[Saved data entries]
+--

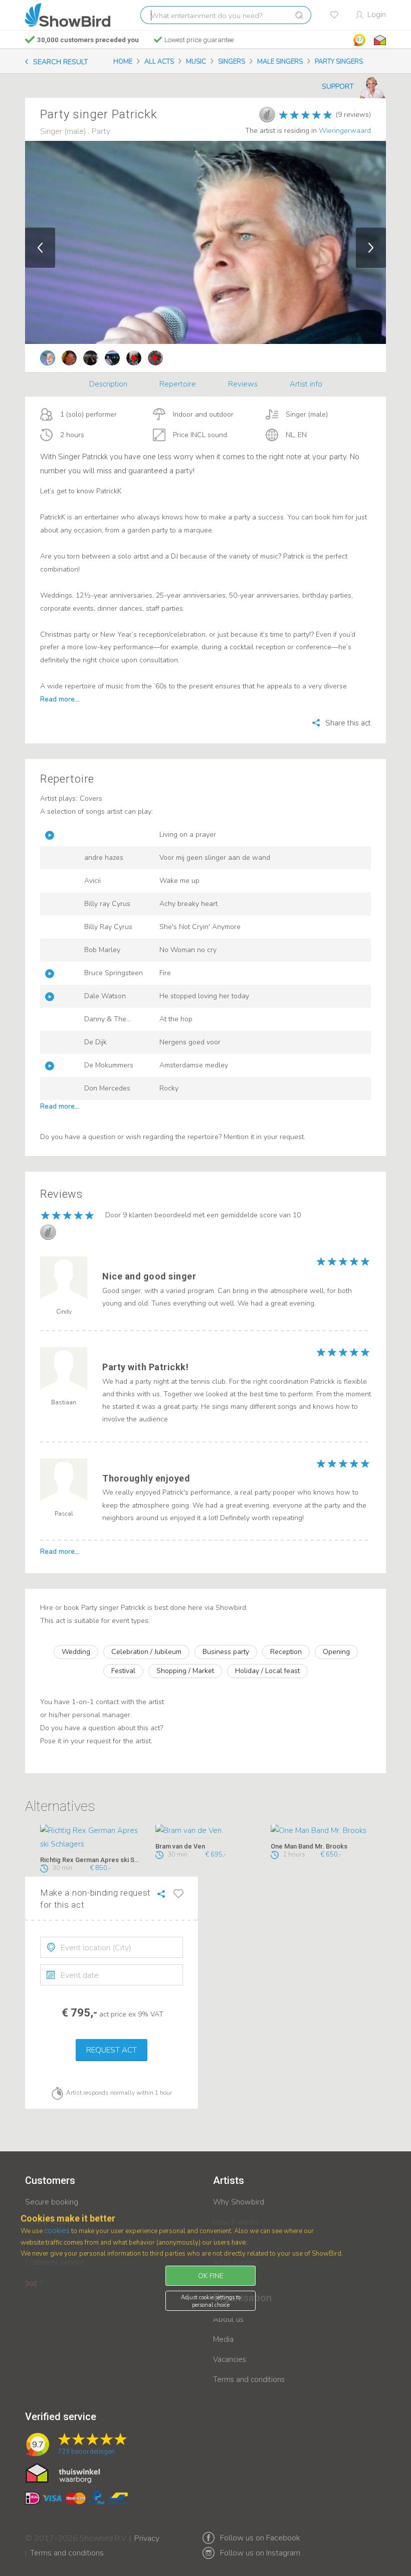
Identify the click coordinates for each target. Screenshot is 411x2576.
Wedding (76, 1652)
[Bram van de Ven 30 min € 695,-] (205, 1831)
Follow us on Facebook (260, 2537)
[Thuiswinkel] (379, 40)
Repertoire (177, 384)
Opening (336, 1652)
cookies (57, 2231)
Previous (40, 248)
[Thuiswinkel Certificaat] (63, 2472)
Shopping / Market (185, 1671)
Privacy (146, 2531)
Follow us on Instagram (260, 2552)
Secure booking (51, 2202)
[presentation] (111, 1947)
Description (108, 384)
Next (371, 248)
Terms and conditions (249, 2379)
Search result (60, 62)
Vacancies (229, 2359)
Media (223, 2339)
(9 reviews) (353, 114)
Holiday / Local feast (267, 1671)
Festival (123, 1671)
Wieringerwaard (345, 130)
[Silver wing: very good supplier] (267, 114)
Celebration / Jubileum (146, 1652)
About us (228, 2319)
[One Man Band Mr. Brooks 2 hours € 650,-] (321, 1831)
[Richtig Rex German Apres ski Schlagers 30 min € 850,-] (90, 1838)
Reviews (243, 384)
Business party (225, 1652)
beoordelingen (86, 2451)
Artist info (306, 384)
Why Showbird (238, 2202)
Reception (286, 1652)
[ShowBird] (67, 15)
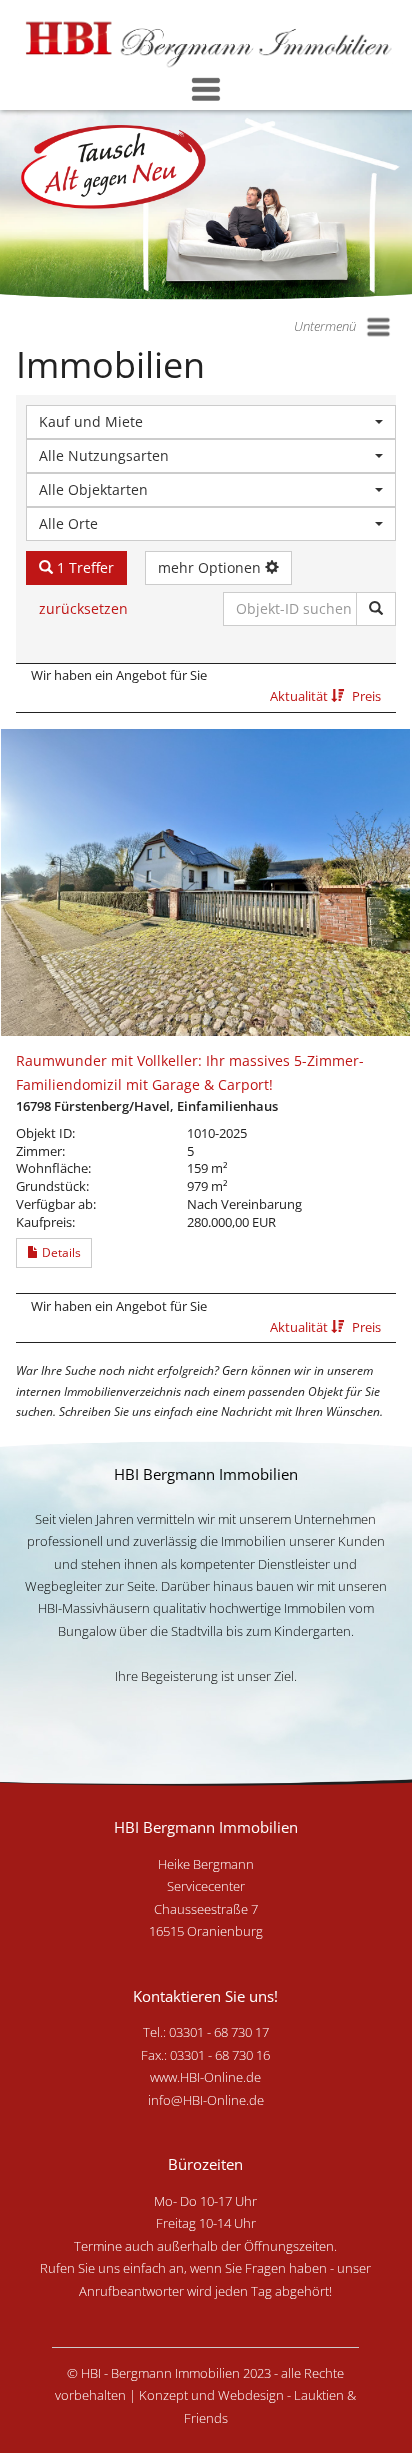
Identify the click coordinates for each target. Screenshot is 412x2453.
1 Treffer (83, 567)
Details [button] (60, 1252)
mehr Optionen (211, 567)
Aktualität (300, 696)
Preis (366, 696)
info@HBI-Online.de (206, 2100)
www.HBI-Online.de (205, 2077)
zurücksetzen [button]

+--

## Instructions for the task
Which lines in the records above contain the word "Screenshot"? Return each of them.

## Result
Identify the click coordinates for each target. Screenshot is 411x2576.
Identify the click coordinates for each target. Screenshot is 412x2453.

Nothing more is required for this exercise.